DoD’s will release detailed policy early next year on “middle tier” acquisition — an authority given to the Pentagon in the 2016 defense authorization act, said Ellen Lord, DoD undersecretary for acquisition and sustainment.
Middle tier acquisition is an interim approach that focuses on delivering products in two to five years. It allows DoD to work outside traditional acquisition regulation if the program abides by certain criteria. The acquisition vehicle must use rapid prototyping or rapid fielding to deliver innovative technology and products that meet emerging military needs.
“We want people to get out and use these authorities, not to be scared of them and be very creatively compliant,” Lord said during a speech Thursday at the Naval Submarine League Symposium in Arlington, Virginia.
In April, DoD released a two page memo on middle tier acquisition to give the services a general idea of how to use the authority.
“Instead of studying it and studying it and studying it and writing a thick policy … we said to the services, ‘We want you to go and try and use this as much as you can, and as we go along we will begin to better define what sort of guardrails are on it,” Lord said.
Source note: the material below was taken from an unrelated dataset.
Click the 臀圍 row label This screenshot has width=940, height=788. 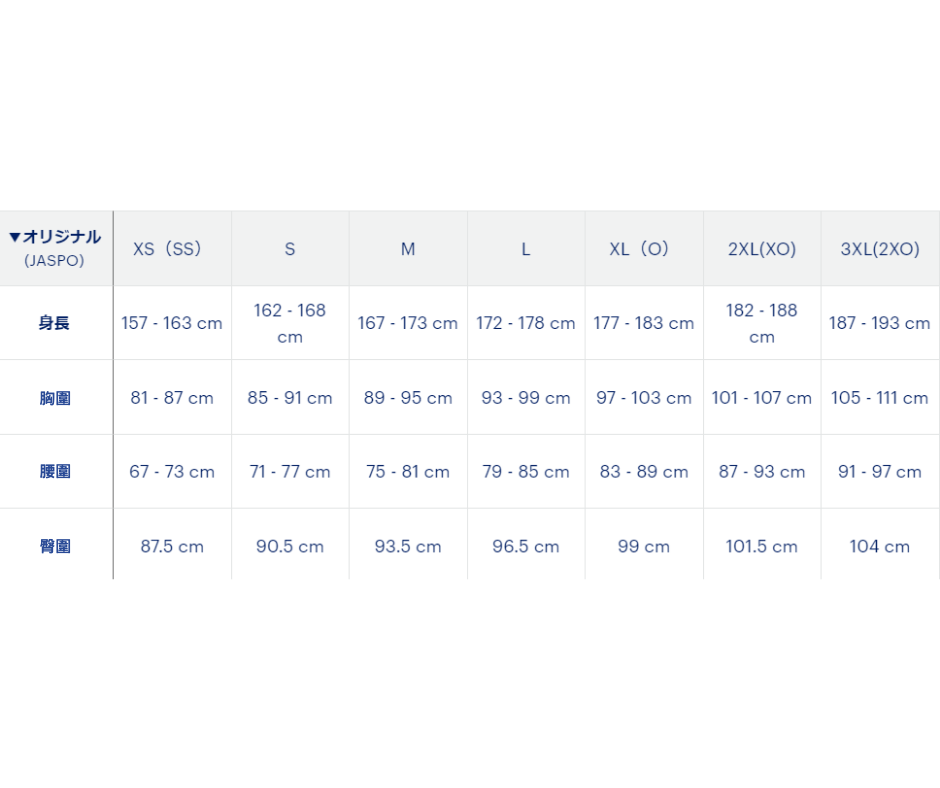pyautogui.click(x=55, y=546)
The services decided to give it a try. The Air Force is using the process for its Light Attack Aircraft procurement and put out its guidance on middle tier acquisition in June. The Navy released its guidance in April and the Army in September.
Now DoD is ready to take off the training wheels and give the services a better roadmap for how the authority can be used and for what.
The acquisition vehicle is all part of DoD and Congress’ push to quicken the Pentagon’s acquisition cycle, encourage it to fail fast and to build more prototypes. The department hopes that mindset will allow it to be more experimental and bring in new technologies to stay ahead of near peer competitors.
Along with turkey and cranberry sauce, a handbook on other transaction authorities (OTAs) might show up on the dining room table this month.
“Frankly, we just hadn’t been taking advantage of things,” Lord said. “We’ve been in a somewhat risk averse culture because, face it, something goes wrong it’s going to be in the media. It’s going to be on the Hill, there’s going to be a hearing. What I see as my job is to make sure we educate that workforce about all of our acquisition authorities, all of the different contract types we have, to be able to apply them in the correct way to do things quickly in the most cost effective way.”
Lord said her office also plans to create quick learning modules that are about two to four hours long to teach acquisition professionals. Those modules will cover things like standard cybersecurity clauses in contracts.